Mobile virtual network operators, of the kind that the Trump Organization is launching, are at least in part responsible for the dismal state of Europe’s mobile market. In the UK, for instance, the likes of Sky, Tesco and Lebara lease capacity from network builders such as Vodafone, and then proceed to chase market share.
MVNOs, as they are known, account for 19 per cent of the UK market, thinks Enders Analysis. On current trends they could surpass a quarter by 2028, according to Assembly Research. In the US, meanwhile, their share is below 10 per cent. That helps explain why average revenue per user in Europe is perhaps $20 a month, according to research provider MoffetNathanson, compared with some $50 in the US. With the Trumps and their golden smartphone gatecrashing the market, could MVNOs take off across the pond, too?
It is possible. Traditional mobile carriers have strong brands, their own stores, and tie in users through combined network and handset deals. But as handsets last longer and refurbished kit gets more popular, customers are increasingly looking beyond traditional carriers, helped by online price comparison. In the UK, the proportion of handsets sold without a contract has risen about 50 per cent since the pandemic, according to Enders Analysis.

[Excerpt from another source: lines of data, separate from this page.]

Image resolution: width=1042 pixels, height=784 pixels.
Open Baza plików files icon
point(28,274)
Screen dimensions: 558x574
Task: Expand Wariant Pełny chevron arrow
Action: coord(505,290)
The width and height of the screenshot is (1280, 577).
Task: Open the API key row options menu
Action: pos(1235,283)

A one-to-one read across from Europe, however, exaggerates the threat to US phone carriers. Regulators in countries such as the UK seek vibrant competition, and have ensured mergers like Vodafone’s union with Three contain provisions that help smaller rivals. Economically, too, barely-profitable network operators have a strong incentive to pocket revenue from selling wholesale capacity, even if it involves handing foxes the key to the hen house. If they do not, their similarly straitened rivals will.

In the US, virtual mobile operators lack both those tailwinds. The regulatory environment is less complex, and established carriers do not need to mortgage their future in quite the same way. Cable companies such as Comcast, which have struck long-term capacity deals and can lower costs by routing traffic through their local WiFi infrastructure, are the main competitive threat.
For all that, the Trump Organization’s offering is likely to be popular — not least because it caters to the president’s supporters. While the terms that it has struck with network operators have not been disclosed, it is not priced at the lowest end of the market. Rather, its flagship $47.45 deal nods to his tenure as the US’s 45th and 47th president. In terms of leveraging the brand, few competitors can hope to compete.